Or: The Problem with Naive Decision Theory
Previously: Decision Theories: A Less Wrong Primer
Summary of Sequence: In the context of a tournament for computer programs, I give almost-explicit versions of causal, timeless, ambient, updateless, and several other decision theories. I explain the mathematical considerations that make decision theories tricky in general, and end with a bunch of links to the relevant recent research. This sequence is heavier on the math than the primer was, but is meant to be accessible to a fairly general audience. Understanding the basics of game theory (and Nash equilibria) will be essential. Knowing about things like Gödel numbering, quining and Löb's Theorem will help, but won't be required.
Summary of Post: I introduce a context in which we can avoid most of the usual tricky philosophical problems and formalize the decision theories of interest. Then I show the chief issue with what might be called "naive decision theory": the problem of spurious counterfactual reasoning. In future posts, we'll see how other decision theories get around that problem.
In my Decision Theory Primer, I gave an intuitive explanation of decision theories; now I'd like to give a technical explanation. The main difficulty is that in the real world, there are all sorts of complications that are extraneous to the core of decision theory. (I'll mention more of these in the last post, but an obvious one is that we can't be sure that our perception and memory match reality.)
In order to avoid such difficulties, I'll need to demonstrate decision theory in a completely artificial setting: a tournament among computer programs.
You're a computer programmer entering a tournament for spectacular stakes. But you won't be competing in person: instead, you'll be submitting code for a program to represent you, and that program will be competing one-on-one with other programs in a series of games.
You don't know what the specific games are, but the contest has specified some ground rules:
- In each game, your program and its opponent will have to choose separately between several options. (There are independent sources of randomness available to each program, so mixed strategies are legal.)
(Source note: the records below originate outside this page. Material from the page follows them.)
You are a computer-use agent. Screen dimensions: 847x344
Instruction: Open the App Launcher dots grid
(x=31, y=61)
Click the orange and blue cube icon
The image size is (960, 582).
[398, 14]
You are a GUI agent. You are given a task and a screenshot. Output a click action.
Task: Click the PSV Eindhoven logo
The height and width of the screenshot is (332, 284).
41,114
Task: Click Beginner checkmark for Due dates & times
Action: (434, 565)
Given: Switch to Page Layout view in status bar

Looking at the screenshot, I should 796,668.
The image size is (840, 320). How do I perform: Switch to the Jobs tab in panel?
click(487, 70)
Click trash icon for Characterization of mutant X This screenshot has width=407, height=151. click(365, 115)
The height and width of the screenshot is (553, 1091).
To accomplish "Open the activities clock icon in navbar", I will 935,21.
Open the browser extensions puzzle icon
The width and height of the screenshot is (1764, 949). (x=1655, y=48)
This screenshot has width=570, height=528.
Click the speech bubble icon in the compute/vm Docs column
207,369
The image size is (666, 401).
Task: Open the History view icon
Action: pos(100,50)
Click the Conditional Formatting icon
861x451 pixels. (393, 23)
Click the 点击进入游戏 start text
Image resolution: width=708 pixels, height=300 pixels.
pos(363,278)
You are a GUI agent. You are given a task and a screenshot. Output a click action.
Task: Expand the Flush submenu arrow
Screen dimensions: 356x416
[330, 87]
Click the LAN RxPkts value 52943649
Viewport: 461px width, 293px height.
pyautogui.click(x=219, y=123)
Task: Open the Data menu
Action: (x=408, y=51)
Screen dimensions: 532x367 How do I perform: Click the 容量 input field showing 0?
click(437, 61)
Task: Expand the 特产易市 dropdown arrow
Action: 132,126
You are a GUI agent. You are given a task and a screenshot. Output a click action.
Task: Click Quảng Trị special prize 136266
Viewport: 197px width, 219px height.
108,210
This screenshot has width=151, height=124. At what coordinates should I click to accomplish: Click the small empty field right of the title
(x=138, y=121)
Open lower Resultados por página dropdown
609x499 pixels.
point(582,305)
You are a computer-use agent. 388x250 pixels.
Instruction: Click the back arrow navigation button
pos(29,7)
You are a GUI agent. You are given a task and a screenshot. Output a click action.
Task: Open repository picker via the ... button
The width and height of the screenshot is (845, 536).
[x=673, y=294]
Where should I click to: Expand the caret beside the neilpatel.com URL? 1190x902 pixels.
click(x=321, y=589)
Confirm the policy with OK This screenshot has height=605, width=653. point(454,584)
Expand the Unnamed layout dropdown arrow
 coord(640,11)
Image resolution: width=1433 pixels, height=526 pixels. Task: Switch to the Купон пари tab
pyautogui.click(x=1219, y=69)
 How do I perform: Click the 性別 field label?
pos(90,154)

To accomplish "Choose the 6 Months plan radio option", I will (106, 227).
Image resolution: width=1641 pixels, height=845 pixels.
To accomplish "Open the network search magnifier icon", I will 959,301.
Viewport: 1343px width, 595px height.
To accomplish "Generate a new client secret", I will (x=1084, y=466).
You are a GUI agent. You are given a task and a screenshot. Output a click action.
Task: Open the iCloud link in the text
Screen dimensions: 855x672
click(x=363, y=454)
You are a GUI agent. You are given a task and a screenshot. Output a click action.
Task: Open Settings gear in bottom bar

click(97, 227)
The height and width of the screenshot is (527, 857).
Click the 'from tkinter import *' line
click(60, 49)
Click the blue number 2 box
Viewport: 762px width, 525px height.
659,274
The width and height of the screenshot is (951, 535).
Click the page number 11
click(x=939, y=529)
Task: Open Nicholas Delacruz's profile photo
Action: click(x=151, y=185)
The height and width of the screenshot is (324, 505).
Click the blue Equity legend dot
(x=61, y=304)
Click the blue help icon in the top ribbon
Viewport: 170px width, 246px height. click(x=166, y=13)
- The games are pure strategic conflicts: the expected payouts to each programmer depend on the outputs of both programs, and can be calculated simply if you know those outputs. (In particular, you can represent each game as a payoff matrix in terms of the programs' outputs.) For example, your program might play the Prisoner's Dilemma against another program.
- Both programs have access to the source code of each other and of the game they're playing.
- The programs don't get to carry any memories from round to round, or modify their source code at any stage. (This makes the analysis much simpler, and makes it even more impressive if we find unexploitable programs which are capable of mutual cooperation.)
- While many of the programs were written by other programmers trying to win prizes for themselves, there are also some special algorithms included to test your reactions; for example, there could be programs that always cooperate in the Prisoner's Dilemma, or an instance of Newcomb's Predictor.
- The tournament may also include some exact copies of your own program, but you won't get any of the prizes won by these extra copies, only the prizes won by your actual entry. (There's no way for your program to distinguish whether it's the original or a copy.)
- There are more than enough prizes to go around, so you don't have to make anyone else lose, you just want your program to win as much as it can.
- Also, there will be enough games played that most of the variance should wash out, so you should aim for the highest expected value per round rather than worry about the concave utility of more prizes.
So, what kind of program should you write?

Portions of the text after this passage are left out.